---------- Provided records ----------

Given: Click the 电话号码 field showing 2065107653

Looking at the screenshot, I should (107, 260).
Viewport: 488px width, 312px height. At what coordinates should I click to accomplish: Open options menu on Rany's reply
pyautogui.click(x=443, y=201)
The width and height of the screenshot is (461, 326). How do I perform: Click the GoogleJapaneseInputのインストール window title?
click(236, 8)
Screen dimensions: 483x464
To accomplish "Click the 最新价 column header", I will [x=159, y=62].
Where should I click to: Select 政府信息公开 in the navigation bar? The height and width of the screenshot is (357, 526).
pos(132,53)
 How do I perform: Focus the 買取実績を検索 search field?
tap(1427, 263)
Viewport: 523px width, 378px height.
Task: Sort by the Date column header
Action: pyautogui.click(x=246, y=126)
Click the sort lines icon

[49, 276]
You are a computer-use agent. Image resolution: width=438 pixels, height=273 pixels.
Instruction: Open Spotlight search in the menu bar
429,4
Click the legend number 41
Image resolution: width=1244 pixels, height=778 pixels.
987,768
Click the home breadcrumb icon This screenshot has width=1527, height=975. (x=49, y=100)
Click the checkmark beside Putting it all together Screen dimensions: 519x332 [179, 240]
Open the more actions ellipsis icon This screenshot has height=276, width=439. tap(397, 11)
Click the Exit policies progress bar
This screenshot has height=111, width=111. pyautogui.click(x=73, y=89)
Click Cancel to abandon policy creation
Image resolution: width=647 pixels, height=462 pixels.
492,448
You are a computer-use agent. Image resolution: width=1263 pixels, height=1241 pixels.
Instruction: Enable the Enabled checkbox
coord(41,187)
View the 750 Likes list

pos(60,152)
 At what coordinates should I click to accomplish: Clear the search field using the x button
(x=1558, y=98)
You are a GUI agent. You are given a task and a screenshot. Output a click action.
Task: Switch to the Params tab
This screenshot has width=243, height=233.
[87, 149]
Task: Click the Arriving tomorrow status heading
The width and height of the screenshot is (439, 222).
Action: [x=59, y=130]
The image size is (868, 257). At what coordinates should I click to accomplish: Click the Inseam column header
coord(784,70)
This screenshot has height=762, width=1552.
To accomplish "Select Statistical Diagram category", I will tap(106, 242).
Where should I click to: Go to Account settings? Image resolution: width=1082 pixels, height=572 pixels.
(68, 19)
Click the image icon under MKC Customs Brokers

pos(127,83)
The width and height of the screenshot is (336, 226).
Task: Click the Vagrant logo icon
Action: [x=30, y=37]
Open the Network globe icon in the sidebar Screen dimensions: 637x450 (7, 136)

----------

Stated goal: Starting at the line that contains "Click the Exit policies progress bar" and ending with the final row, write the rows out again with "checkbox" swapped for "toggle switch" and everything else left as it is.

Written answer:
Click the Exit policies progress bar
This screenshot has height=111, width=111. pyautogui.click(x=73, y=89)
Click Cancel to abandon policy creation
Image resolution: width=647 pixels, height=462 pixels.
492,448
You are a computer-use agent. Image resolution: width=1263 pixels, height=1241 pixels.
Instruction: Enable the Enabled toggle switch
coord(41,187)
View the 750 Likes list

pos(60,152)
 At what coordinates should I click to accomplish: Clear the search field using the x button
(x=1558, y=98)
You are a GUI agent. You are given a task and a screenshot. Output a click action.
Task: Switch to the Params tab
This screenshot has width=243, height=233.
[87, 149]
Task: Click the Arriving tomorrow status heading
The width and height of the screenshot is (439, 222).
Action: [x=59, y=130]
The image size is (868, 257). At what coordinates should I click to accomplish: Click the Inseam column header
coord(784,70)
This screenshot has height=762, width=1552.
To accomplish "Select Statistical Diagram category", I will tap(106, 242).
Where should I click to: Go to Account settings? Image resolution: width=1082 pixels, height=572 pixels.
(68, 19)
Click the image icon under MKC Customs Brokers

pos(127,83)
The width and height of the screenshot is (336, 226).
Task: Click the Vagrant logo icon
Action: [x=30, y=37]
Open the Network globe icon in the sidebar Screen dimensions: 637x450 (7, 136)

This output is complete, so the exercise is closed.